- EXERCISE BRIEF: Only a number is wanted here: the number of lines of the data that include "Select".

- THE DATA:

=-=-=

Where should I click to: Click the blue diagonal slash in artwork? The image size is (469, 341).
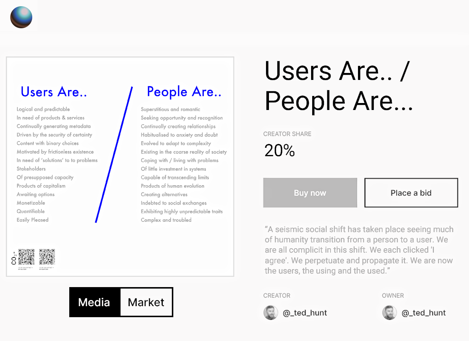click(x=114, y=154)
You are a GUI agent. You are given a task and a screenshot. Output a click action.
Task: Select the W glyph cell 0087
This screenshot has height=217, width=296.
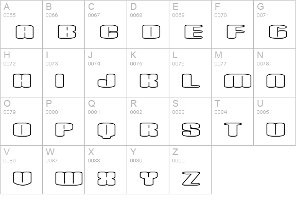(64, 170)
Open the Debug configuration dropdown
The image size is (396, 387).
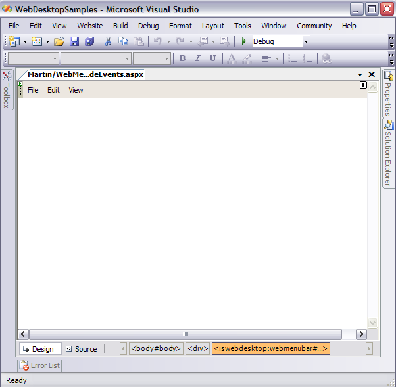pos(306,42)
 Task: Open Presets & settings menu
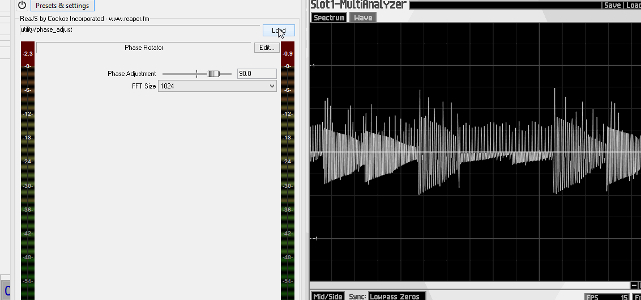tap(62, 6)
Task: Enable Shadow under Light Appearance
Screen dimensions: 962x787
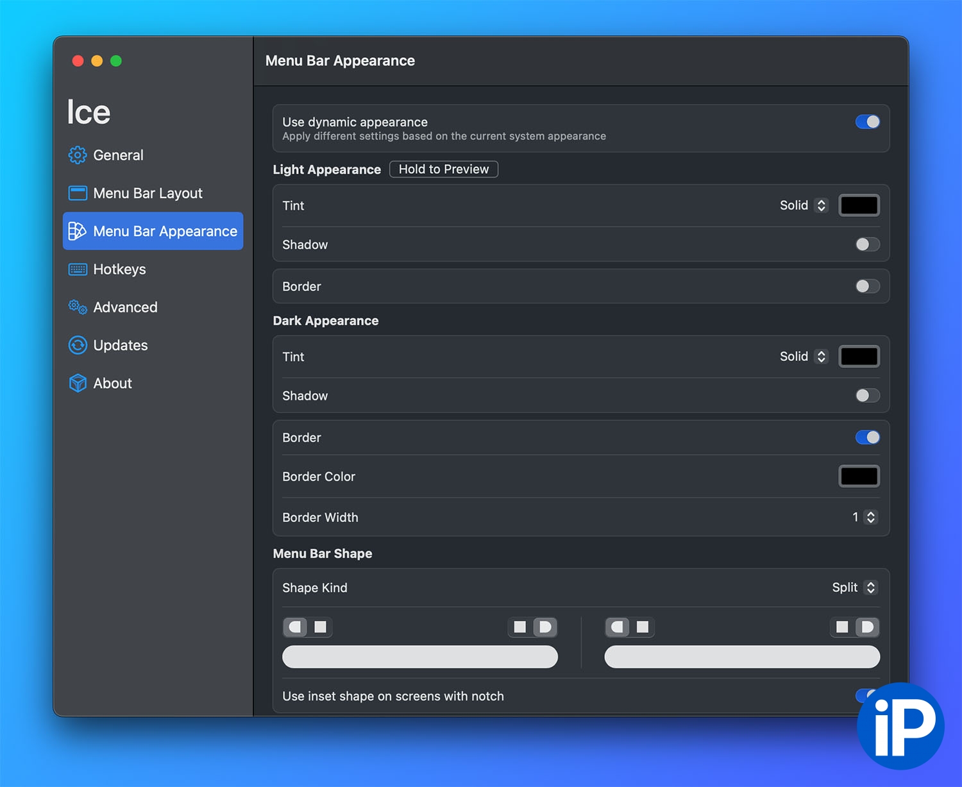Action: click(x=867, y=244)
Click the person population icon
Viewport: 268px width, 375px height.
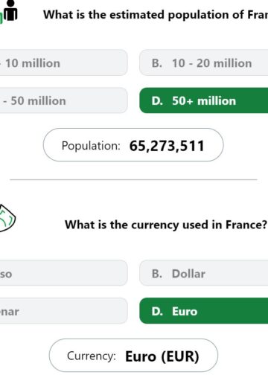pos(10,10)
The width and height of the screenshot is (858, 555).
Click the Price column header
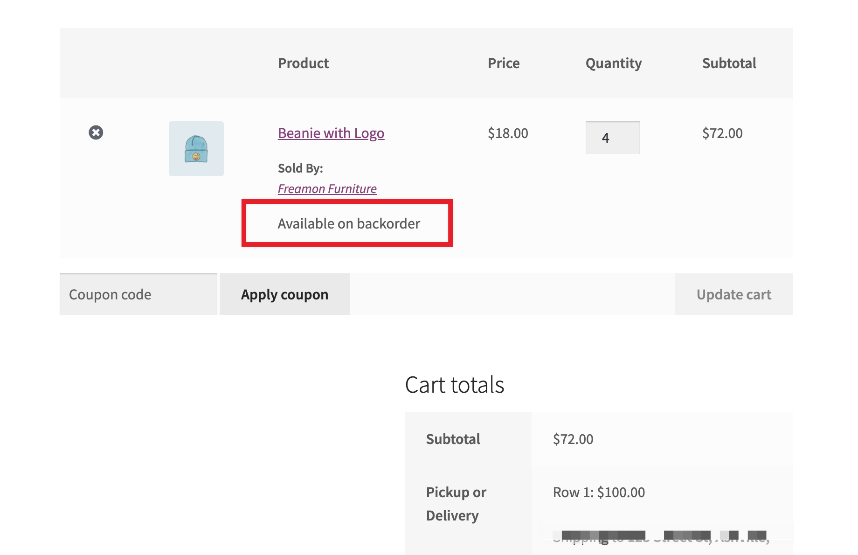504,63
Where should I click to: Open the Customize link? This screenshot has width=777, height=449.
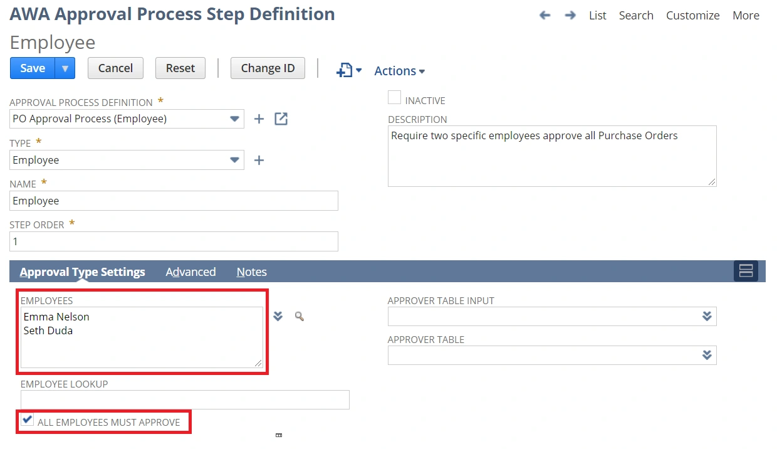pyautogui.click(x=692, y=16)
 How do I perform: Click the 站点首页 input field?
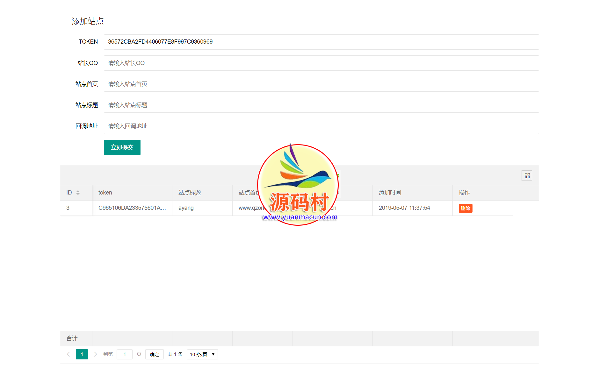pos(321,84)
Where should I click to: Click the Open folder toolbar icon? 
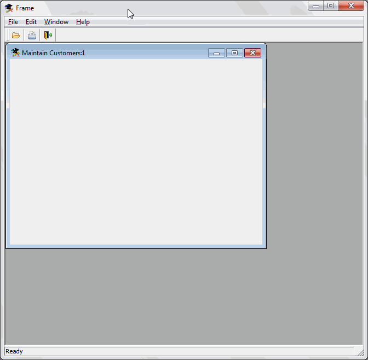pyautogui.click(x=16, y=36)
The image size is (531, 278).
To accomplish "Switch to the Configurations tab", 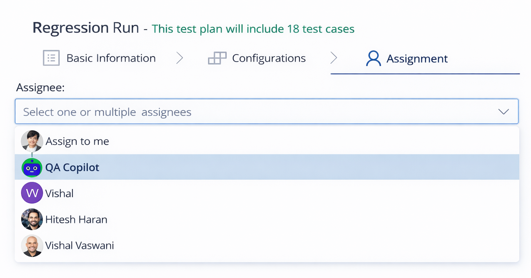I will click(x=269, y=58).
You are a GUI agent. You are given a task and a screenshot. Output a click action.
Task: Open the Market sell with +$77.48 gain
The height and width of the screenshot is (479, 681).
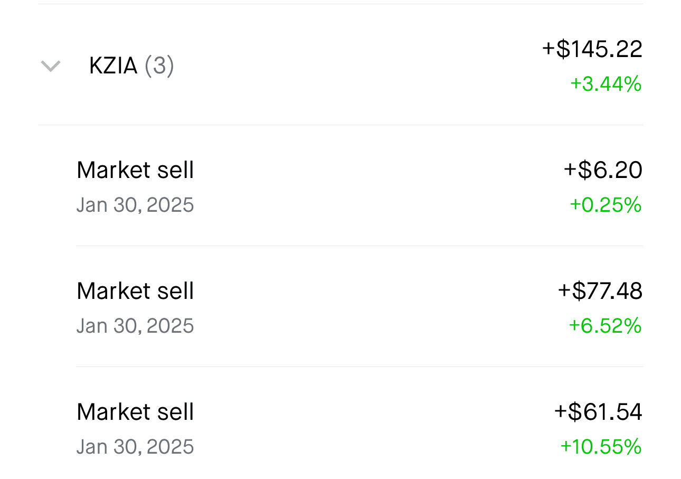pyautogui.click(x=135, y=291)
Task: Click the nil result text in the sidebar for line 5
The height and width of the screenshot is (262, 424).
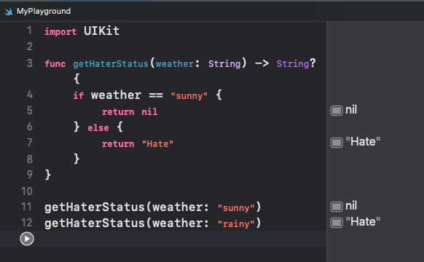Action: [x=351, y=110]
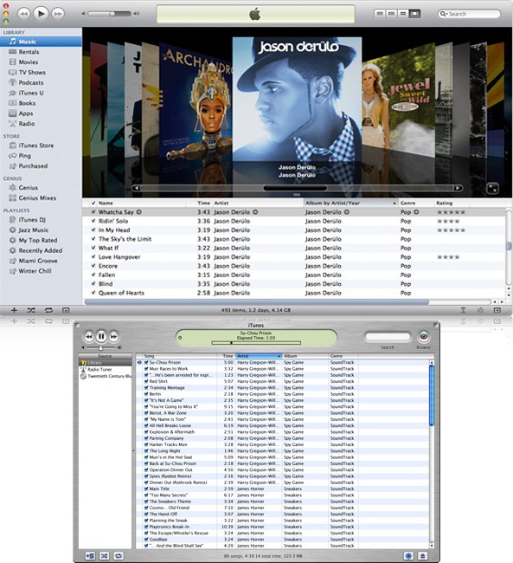Click the Browse eye icon
513x563 pixels.
424,337
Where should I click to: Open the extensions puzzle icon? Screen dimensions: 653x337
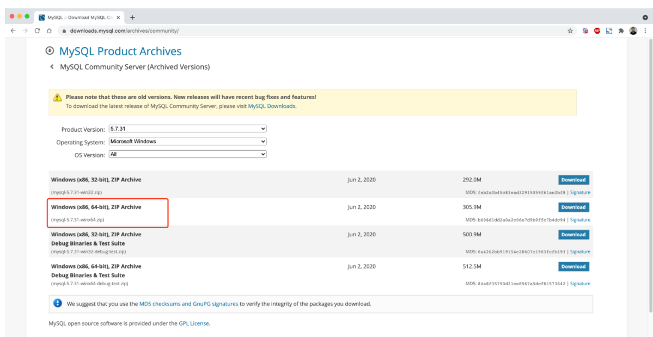(x=622, y=31)
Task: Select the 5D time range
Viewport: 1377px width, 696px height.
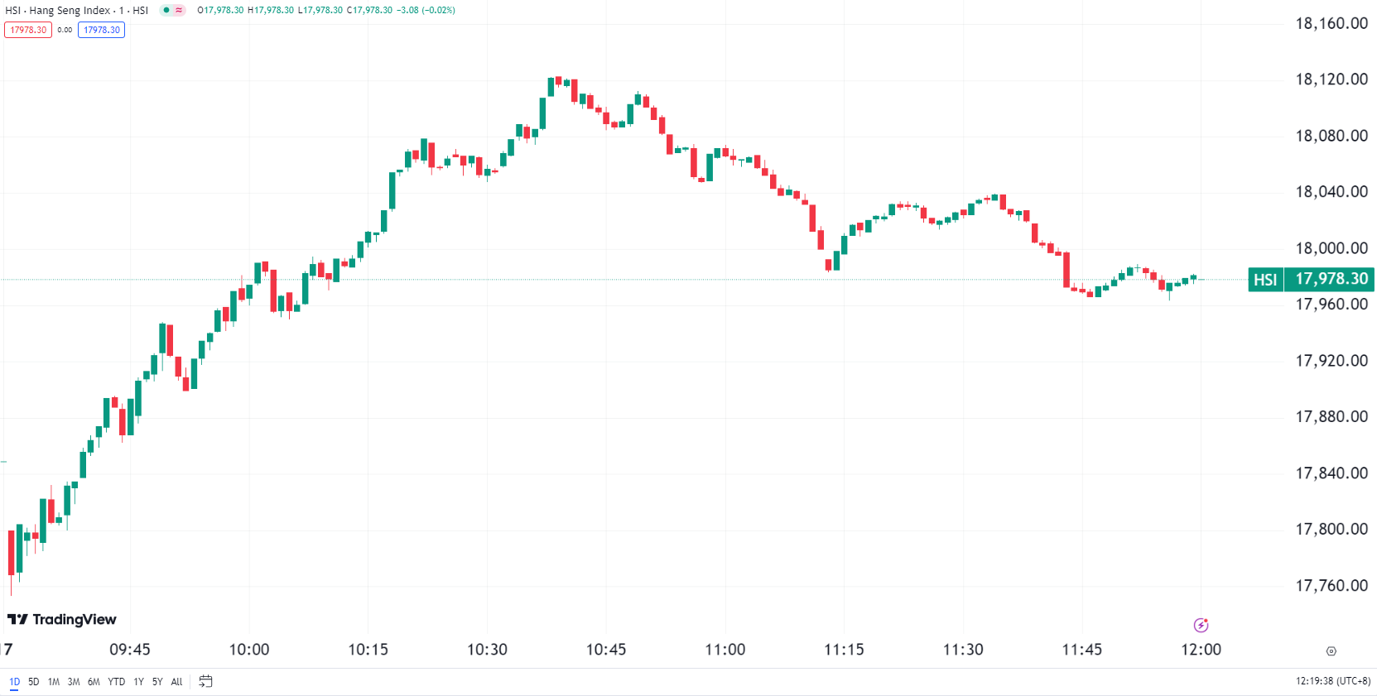Action: [34, 682]
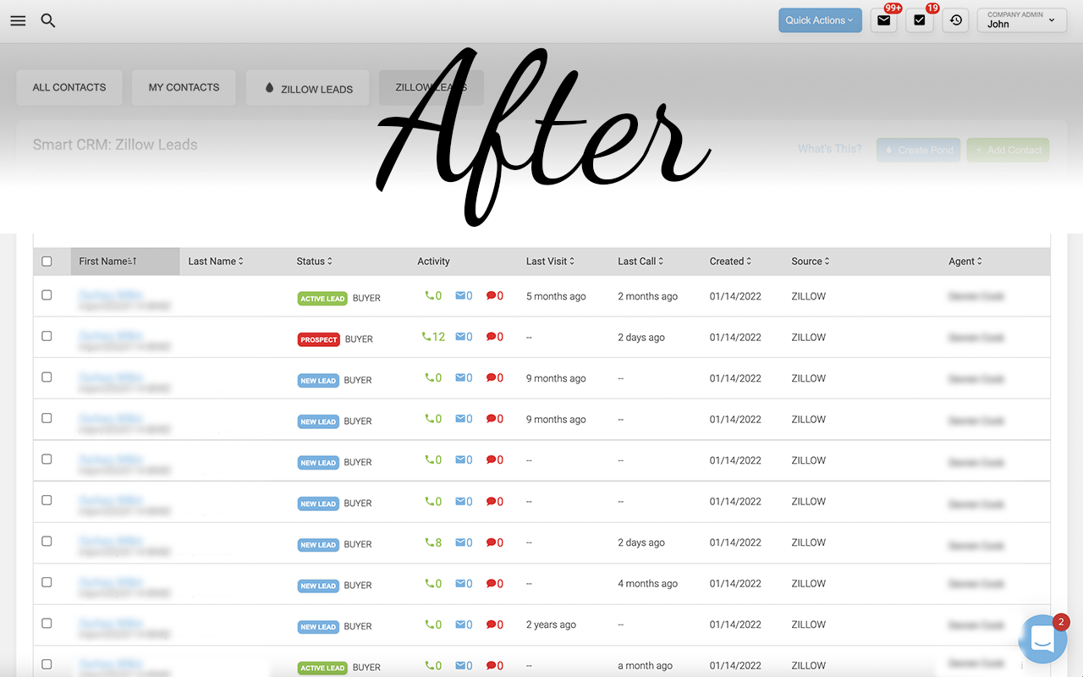This screenshot has height=677, width=1083.
Task: Click the phone call count on the first lead
Action: click(x=433, y=295)
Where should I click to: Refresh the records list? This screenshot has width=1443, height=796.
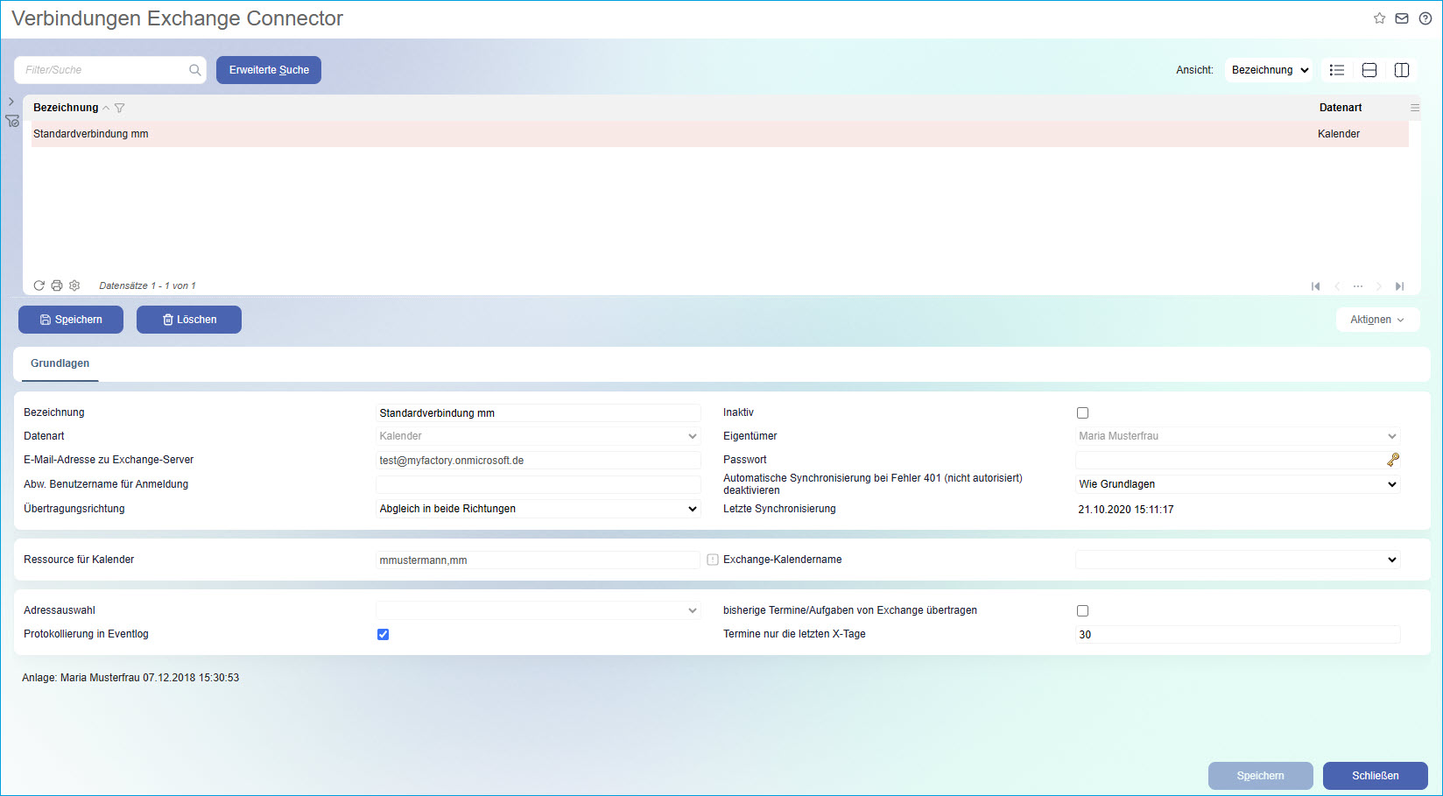[x=39, y=285]
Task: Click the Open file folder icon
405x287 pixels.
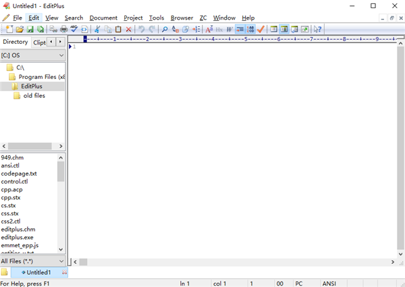Action: [x=20, y=29]

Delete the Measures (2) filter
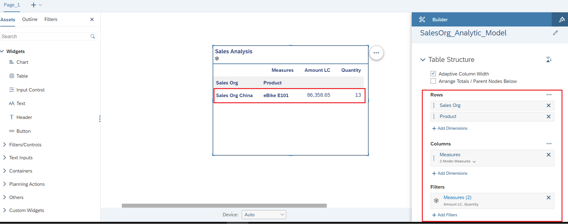(548, 198)
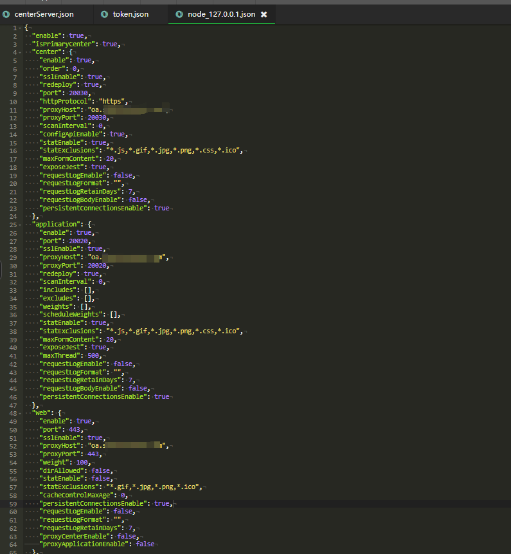Collapse the "center" block fold arrow

21,52
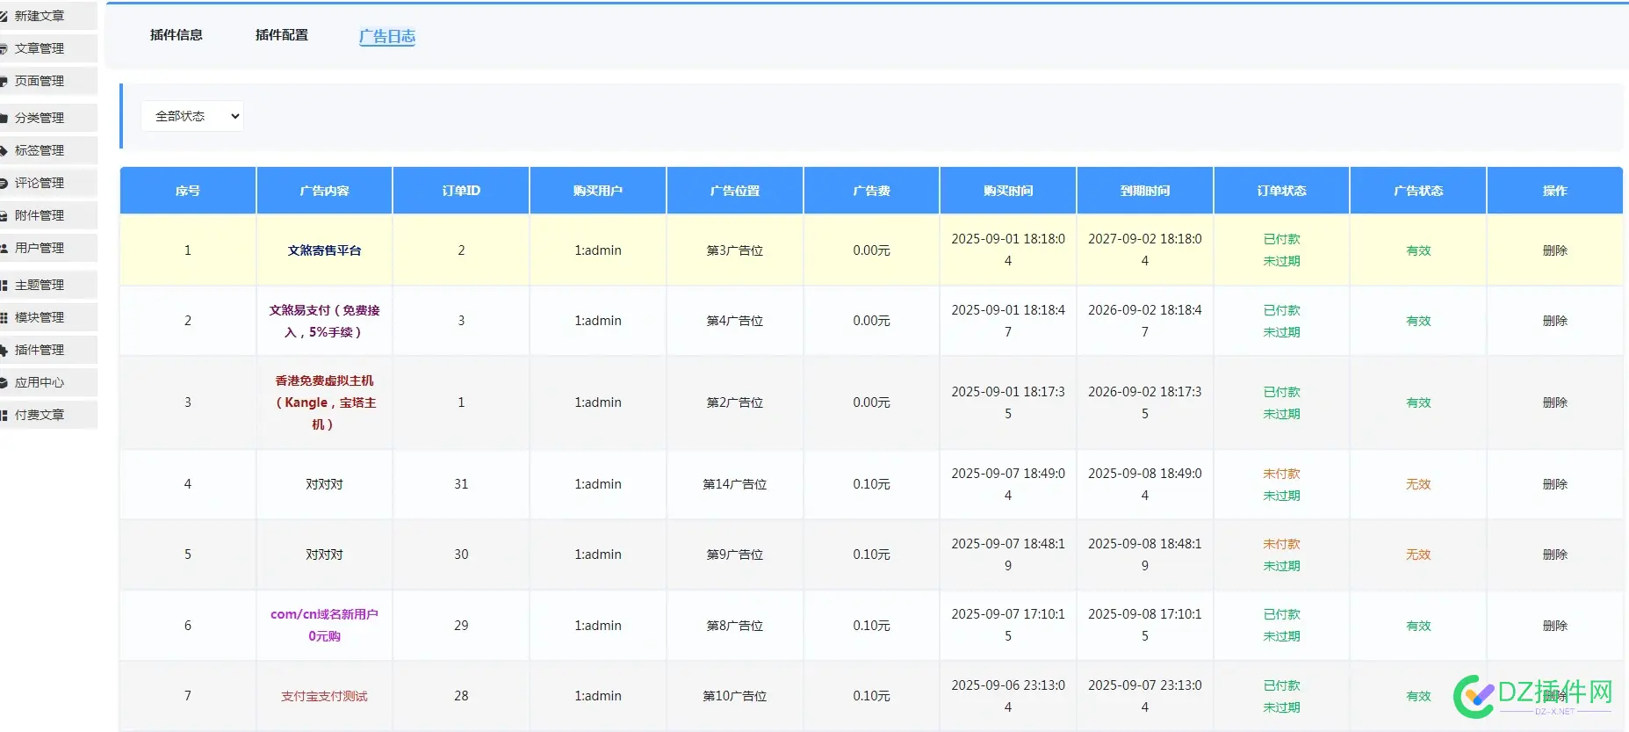Switch to the 插件信息 tab

tap(177, 35)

=-=-=

- SOLUTION: 2